I will not even ask to be alone with her. I will speak but a dozen
words to her, and you shall hear them."
"She is not here, Mr. Thwaite. She is not living in this house."
"Where is she then?"
"She is staying with friends."
"With the Lovels,--in Yorkshire?"
"I do not think that good can be done by my telling you where she
is."
"Do you mean me to understand that she is engaged to the Earl?"
"I tell you this,--that she acknowledges herself to be bound to you,
but bound to you simply by gratitude. It seems that there was a
promise."
"Oh yes,--there was a promise, Lady Lovel; a promise as firmly spoken
as when you told the late lord that you would be his wife."
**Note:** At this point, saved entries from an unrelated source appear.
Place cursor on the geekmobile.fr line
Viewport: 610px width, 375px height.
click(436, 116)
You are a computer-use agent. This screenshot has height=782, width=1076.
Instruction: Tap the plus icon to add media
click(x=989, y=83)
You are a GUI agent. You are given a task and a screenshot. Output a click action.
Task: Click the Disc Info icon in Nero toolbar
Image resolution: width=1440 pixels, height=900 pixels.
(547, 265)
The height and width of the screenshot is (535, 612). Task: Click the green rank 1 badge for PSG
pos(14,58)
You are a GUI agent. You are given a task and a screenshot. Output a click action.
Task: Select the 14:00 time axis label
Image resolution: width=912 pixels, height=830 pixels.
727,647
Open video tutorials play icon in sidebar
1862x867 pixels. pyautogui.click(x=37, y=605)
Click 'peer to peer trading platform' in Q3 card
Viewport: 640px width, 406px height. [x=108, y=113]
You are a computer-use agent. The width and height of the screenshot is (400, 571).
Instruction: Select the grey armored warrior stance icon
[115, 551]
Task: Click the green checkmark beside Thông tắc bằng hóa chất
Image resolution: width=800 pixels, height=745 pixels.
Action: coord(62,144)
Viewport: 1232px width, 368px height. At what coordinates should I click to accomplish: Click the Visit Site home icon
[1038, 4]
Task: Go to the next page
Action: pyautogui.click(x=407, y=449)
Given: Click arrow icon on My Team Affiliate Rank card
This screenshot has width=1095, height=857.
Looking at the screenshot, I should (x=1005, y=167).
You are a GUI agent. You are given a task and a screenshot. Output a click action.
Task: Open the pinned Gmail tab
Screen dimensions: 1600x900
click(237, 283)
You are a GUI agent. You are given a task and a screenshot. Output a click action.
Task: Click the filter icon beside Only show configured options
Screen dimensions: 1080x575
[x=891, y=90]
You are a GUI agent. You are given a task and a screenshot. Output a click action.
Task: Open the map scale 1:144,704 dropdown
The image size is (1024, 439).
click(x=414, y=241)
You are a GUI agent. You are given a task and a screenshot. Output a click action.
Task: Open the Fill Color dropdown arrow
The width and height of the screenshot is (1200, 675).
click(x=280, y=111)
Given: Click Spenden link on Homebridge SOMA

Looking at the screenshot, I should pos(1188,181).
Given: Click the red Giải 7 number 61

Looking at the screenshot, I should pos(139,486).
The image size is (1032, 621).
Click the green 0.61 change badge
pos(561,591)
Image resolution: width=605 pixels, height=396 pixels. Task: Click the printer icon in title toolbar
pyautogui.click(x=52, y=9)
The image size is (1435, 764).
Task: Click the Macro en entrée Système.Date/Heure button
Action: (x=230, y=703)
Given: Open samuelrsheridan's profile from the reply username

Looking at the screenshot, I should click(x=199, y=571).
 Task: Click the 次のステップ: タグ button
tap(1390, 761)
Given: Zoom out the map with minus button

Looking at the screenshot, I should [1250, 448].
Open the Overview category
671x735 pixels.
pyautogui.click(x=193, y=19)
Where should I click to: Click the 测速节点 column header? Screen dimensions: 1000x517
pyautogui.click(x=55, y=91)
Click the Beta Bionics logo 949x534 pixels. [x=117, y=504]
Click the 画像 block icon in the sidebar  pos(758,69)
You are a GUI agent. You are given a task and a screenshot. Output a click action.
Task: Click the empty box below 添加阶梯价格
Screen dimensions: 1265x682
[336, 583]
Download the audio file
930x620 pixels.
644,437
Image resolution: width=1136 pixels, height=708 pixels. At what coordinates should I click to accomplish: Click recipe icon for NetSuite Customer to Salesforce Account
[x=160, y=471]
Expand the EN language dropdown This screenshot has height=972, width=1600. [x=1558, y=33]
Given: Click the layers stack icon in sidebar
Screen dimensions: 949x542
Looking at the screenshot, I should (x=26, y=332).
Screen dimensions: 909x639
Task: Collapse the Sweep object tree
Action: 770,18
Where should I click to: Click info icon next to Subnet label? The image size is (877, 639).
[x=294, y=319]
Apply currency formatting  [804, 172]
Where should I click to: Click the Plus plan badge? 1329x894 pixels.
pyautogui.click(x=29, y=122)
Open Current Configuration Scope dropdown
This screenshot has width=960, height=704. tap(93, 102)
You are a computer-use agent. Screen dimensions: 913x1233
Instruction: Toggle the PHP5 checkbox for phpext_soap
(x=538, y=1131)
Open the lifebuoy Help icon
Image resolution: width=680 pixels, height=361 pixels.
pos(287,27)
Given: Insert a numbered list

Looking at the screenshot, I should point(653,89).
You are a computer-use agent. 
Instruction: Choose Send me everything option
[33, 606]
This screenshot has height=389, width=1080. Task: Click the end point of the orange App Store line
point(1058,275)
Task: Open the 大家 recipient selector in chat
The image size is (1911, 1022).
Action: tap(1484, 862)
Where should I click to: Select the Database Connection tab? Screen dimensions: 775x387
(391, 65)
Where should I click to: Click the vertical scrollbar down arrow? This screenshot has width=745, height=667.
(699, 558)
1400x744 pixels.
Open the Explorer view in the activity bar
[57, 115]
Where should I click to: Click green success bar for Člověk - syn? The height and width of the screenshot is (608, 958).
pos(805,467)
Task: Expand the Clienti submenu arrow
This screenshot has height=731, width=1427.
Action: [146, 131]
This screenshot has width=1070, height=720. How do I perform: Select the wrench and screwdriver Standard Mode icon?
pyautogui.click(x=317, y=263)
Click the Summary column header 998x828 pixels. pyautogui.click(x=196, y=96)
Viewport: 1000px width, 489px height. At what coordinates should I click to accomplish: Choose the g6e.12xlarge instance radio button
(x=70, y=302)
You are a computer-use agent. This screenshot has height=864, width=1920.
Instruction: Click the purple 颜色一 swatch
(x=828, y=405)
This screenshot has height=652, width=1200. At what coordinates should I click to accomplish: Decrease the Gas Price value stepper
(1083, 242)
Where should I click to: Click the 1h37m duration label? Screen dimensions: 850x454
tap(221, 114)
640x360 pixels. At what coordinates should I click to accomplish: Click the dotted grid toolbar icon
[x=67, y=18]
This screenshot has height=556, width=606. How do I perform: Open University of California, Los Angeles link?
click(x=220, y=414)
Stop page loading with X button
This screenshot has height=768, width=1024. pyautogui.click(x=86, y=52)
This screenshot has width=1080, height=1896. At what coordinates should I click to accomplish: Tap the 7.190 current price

"I know that there was a promise,--though I, her mother, living
with her at the time, had no dream of such wickedness. There was a
promise, and by that she feels herself to be in some measure bound."
"She should do so,--if words can ever mean anything."
"I say she does,--but it is only by a feeling of gratitude. What;--is
it probable that she should wish to mate so much below her degree,
if she were now left to her own choice? Does it seem natural to you?
She loves the young Earl,--as why should she not? She has been thrown
into his company on purpose that she might learn to love him,--when
no one knew of this horrid promise which had been exacted from her
before she had seen any in the world from whom to choose."
"She has seen two now, him and me, and she can choose as she pleases.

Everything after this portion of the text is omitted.